A report From the Digital, Culture, Media and Sport (DCMS) Committee describes concerns that children are being used by parents and family members as a source of revenue, affecting their privacy and creating security risks.
The committee is calling for new legislation that would include provisions on working hours and conditions, mandate the protection of the child’s earnings, ensure a right to erasure and bring the child’s working arrangements under the oversight of local authorities.
The rise of influencer culture online has brought significant new opportunities for those working in the creative industries and a boost to the UK economy. However, as is so often the case where social media is involved, if you dig below the shiny surface of what You see on screen you will discover an altogether murkier world where both the influencers and their followers are at risk of exploitation and harm online, “says DCMS Committee chair Julian Knight.
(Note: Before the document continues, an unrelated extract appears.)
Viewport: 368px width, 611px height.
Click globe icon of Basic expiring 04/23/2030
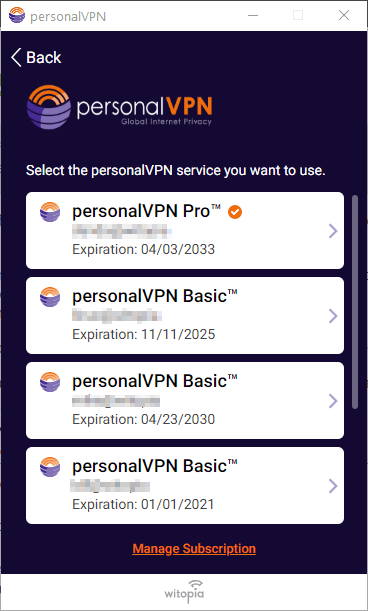tap(50, 382)
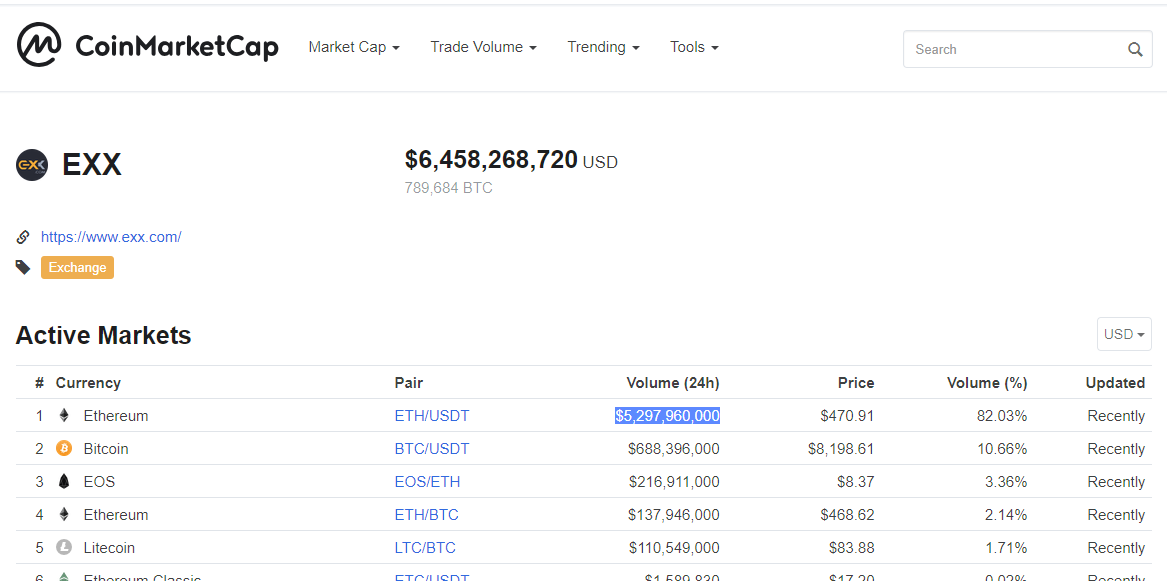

“Child viewers, who are still developing digital literacy, are in particular danger in an environment where not everything is always as it seems, while there is a woeful lack of protection for young influencers who often spend long hours producing financially lucrative content at the direction. of others. ”
The report calls on the government to “urgently” address the gap in UK child labor and performance regulation that, it says, is leaving child influencers without protection. It also proposes an investigation into pay standards and practice in the influencer marketplace, saying that influencers lack employment protections and that social media platforms should be rewarding influencers better for their work in attracting users.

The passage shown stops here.